Assigned task: Take the line containing "The image size is (900, 576)." and every line after it to the end of the data, and write them out exactly as they appear.

Stored items:
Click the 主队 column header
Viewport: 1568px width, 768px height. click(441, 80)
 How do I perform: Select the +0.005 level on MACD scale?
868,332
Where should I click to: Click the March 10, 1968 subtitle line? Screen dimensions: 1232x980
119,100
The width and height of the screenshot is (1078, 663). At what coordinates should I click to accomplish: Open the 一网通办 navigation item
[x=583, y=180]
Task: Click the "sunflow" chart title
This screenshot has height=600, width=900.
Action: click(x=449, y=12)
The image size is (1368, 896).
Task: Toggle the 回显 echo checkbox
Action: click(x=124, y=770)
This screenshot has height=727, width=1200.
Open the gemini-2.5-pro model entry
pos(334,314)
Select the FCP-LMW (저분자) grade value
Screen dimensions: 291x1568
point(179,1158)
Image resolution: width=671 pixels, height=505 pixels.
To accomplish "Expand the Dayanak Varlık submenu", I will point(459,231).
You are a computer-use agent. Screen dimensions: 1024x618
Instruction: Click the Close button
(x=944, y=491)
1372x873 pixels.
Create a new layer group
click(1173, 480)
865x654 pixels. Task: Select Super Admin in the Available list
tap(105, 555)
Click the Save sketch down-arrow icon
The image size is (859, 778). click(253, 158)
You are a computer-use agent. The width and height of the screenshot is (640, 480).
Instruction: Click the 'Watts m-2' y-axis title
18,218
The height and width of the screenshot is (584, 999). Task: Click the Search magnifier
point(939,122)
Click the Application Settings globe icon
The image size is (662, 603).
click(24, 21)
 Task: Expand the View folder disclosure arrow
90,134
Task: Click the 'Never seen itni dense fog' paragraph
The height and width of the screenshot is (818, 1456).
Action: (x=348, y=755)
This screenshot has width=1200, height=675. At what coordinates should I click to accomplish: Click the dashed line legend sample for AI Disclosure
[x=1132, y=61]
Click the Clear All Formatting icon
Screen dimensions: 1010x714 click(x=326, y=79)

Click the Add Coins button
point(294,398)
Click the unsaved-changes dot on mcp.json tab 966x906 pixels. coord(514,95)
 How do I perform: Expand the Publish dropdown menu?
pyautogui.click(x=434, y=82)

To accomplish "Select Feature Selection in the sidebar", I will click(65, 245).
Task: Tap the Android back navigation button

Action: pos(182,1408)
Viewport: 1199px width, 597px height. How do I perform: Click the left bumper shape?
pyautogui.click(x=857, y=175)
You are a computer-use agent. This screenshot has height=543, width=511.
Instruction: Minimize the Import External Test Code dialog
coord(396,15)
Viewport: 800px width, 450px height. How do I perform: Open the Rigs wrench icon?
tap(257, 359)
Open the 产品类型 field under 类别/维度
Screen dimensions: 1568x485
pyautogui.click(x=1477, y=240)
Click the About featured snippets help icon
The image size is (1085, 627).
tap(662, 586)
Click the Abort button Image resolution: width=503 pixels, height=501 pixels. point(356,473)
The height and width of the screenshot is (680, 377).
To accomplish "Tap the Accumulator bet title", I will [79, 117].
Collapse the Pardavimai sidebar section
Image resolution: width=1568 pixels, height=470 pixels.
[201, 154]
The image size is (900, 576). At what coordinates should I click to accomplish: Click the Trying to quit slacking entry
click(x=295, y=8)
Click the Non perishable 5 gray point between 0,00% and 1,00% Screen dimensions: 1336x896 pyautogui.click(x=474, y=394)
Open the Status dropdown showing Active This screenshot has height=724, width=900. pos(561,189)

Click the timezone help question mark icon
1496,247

Exercise response:
The image size is (900, 576). At what coordinates should I click to accomplish: Click the Trying to quit slacking entry
click(x=295, y=8)
Click the Non perishable 5 gray point between 0,00% and 1,00% Screen dimensions: 1336x896 pyautogui.click(x=474, y=394)
Open the Status dropdown showing Active This screenshot has height=724, width=900. pos(561,189)

Click the timezone help question mark icon
1496,247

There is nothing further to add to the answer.